# [Статья]
* * *

Эдгар По и его сочинения - Верн Жюль Габриэль. Страница 2
И я остановился, желая убедиться, действительно ли он догадался, о ком я думал.
— О Шантильи? — сказал он; — зачем я прерываю ваши мысли? — Вы сами думали о том, что с его маленьким ростом вовсе не идет играть трагедии.
Я действительно в ту минуту думал об этом. Шантильи был прежде сапожником в улице Сен-Дени, всегда отличался страстью к театру, и теперь взял на себя роль Kсepкса в трагедии Кребильона.
— Ради Бога, Дюпен, скажите мне, каким образом вы отгадали мои мысли?»
Как видите, начало довольно странное. Тут начинается спор между Поэ и Дюпеном, и последний, перебирая мысли своего друга, показывает их последовательность в нисходящем порядке: Шантильи, сапожник, Орион, доктор Никольс, Эпикур, стереотомия, мостовые, продавец фруктов.

* * *

# [Исходный материал]

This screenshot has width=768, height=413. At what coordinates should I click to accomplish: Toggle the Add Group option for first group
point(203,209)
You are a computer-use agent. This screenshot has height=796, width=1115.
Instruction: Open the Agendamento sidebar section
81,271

* * *

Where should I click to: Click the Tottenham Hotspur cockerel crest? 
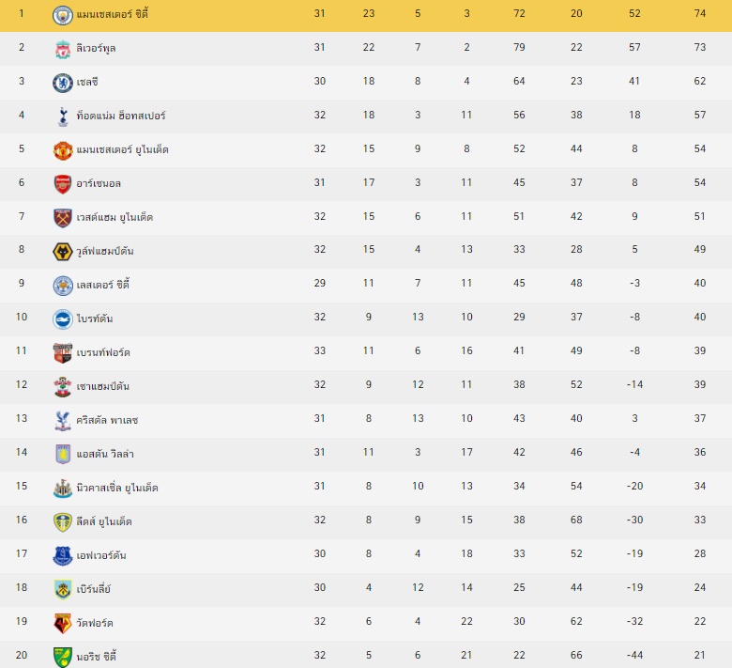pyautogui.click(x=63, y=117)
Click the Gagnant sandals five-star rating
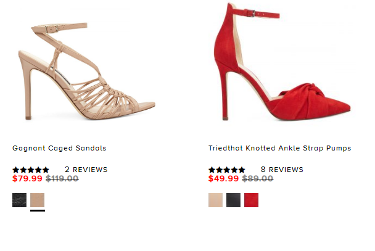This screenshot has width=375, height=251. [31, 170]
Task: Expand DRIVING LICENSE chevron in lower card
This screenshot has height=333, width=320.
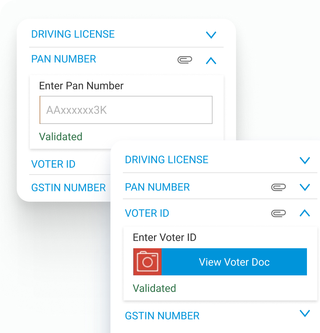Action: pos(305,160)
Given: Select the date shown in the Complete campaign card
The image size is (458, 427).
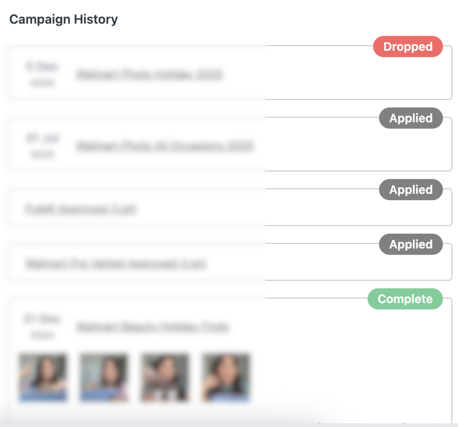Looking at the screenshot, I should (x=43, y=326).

* * *

# [Письменное задание 1]
По статье объясните, почему Шантильи, по мысли рассказчика, совсем не подходит для игры в трагедиях.
# [Письменное задание 2]
Ответьте на вопросы по статье.
(a) Кем прежде был Шантильи?
(b) Какую роль он теперь взял на себя?
(c) Чем заканчивается цепочка мыслей, которую перебирает Дюпен?
# [Письменное задание 3]
Выпишите из статьи отрывок, начиная со слов «Эдгар По и его» и заканчивая словами «идет играть трагедии.».

# [Итоговый ответ 1]
Причина в его маленьком росте. Рассказчик как раз думал о том, что с таким ростом Шантильи вовсе не идёт играть трагедии.

# [Итоговый ответ 2]
(a) Сапожником в улице Сен-Дени.
(b) Роль Ксеркса в трагедии Кребильона.
(c) Продавцом фруктов.

# [Итоговый ответ 3]
Эдгар По и его сочинения - Верн Жюль Габриэль. Страница 2
И я остановился, желая убедиться, действительно ли он догадался, о ком я думал.
— О Шантильи? — сказал он; — зачем я прерываю ваши мысли? — Вы сами думали о том, что с его маленьким ростом вовсе не идет играть трагедии.